[[ GIVEN INFORMATION open ]]
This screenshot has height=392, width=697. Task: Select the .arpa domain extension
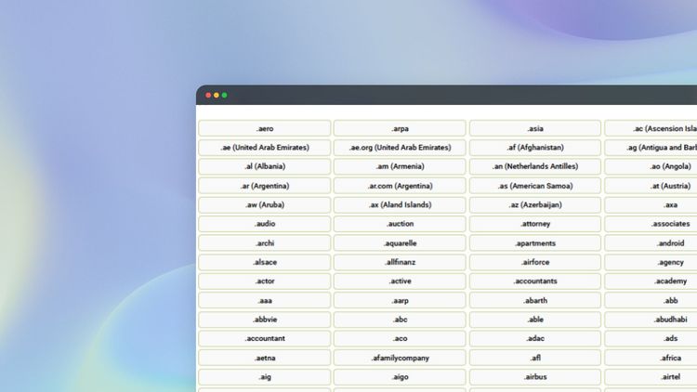tap(400, 128)
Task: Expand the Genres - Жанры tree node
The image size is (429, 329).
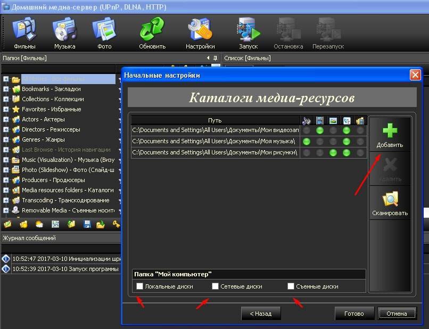Action: 6,139
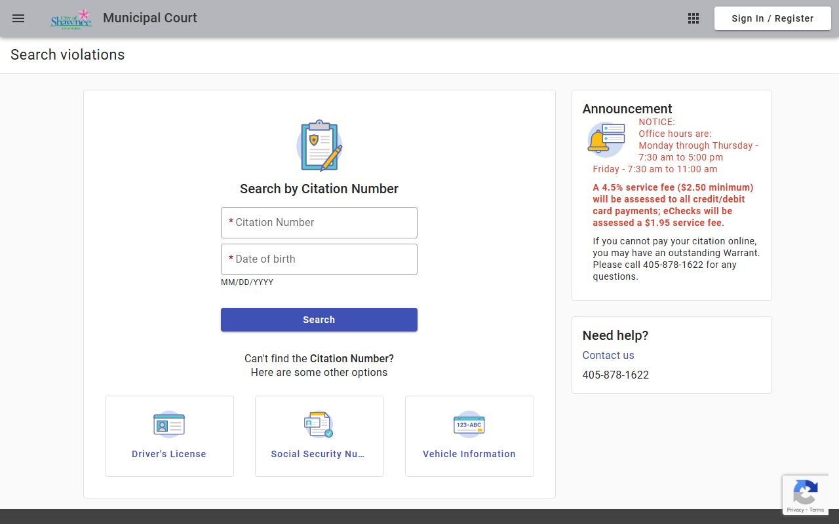Choose the Social Security documents icon

pyautogui.click(x=319, y=424)
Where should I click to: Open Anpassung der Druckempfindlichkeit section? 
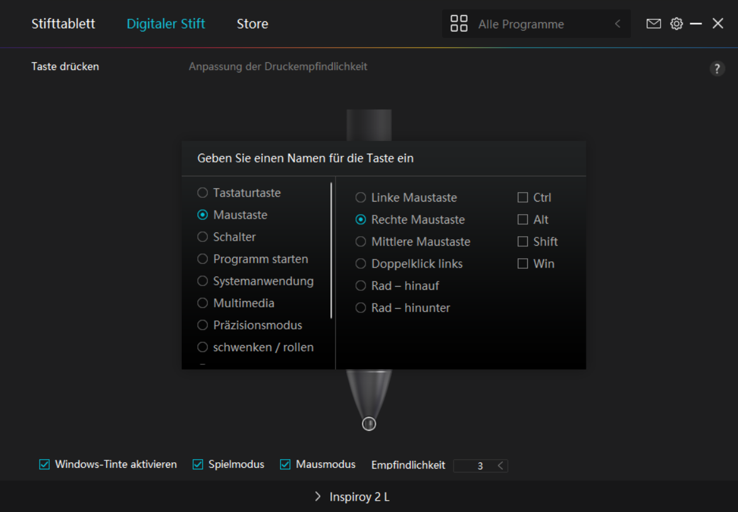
[[ GIVEN INFORMATION closed ]]
• _TASK DETAILS_:
All of the records above must be copied exactly, except for the pictures.

• _COMPLETED TASK_:
This screenshot has height=392, width=697. Task: Select the .arpa domain extension
tap(400, 128)
Task: Expand the Genres - Жанры tree node
The image size is (429, 329).
Action: 6,139
Choose the Social Security documents icon

pyautogui.click(x=319, y=424)
Where should I click to: Open Anpassung der Druckempfindlichkeit section? 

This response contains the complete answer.